What this Bug can do actually ?
This bug infects the users PC as the tricks potential victims when the user visits a special page from the browser which crashes the browser and allows the malicious code to get executed on the users computer.
Mozilla reports the issue:
Security researcher Alexander Miller reported that passing an excessively long string to document.write could cause text rendering routines to end up in an inconsistent state with sections of stack memory being overwritten with the string data. An attacker could use this flaw to crash a victim’s browser and potentially run arbitrary code on their computer.
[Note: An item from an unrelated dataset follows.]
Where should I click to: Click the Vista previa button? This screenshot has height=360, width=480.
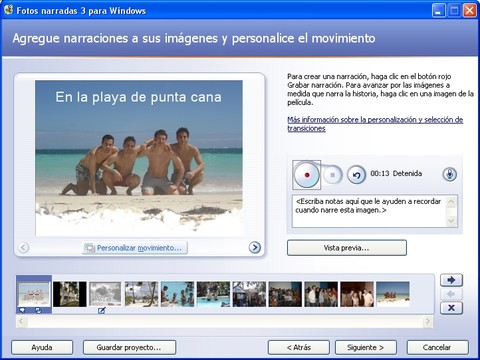pyautogui.click(x=347, y=248)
Alexander Miller is a 12-year old boy who studies in grade seventh and was awarded with a check worth $3,000. Miller use to research on bugs after Mozilla announced the campaign earlier this year to award bug finders with some cash. Listening this, Miller stuck to his PC trying to locate some bugs from the browser and get paid for it. Miller spent 90 minutes a day for about 10 days and finally he was succeeded discovering a bug.
Miller was excited receiving handsome amount from Mozilla Foundation, where he plans to buy a new computer and Christmas gifts for his family, and also aims to make a donation to animal rescue organization.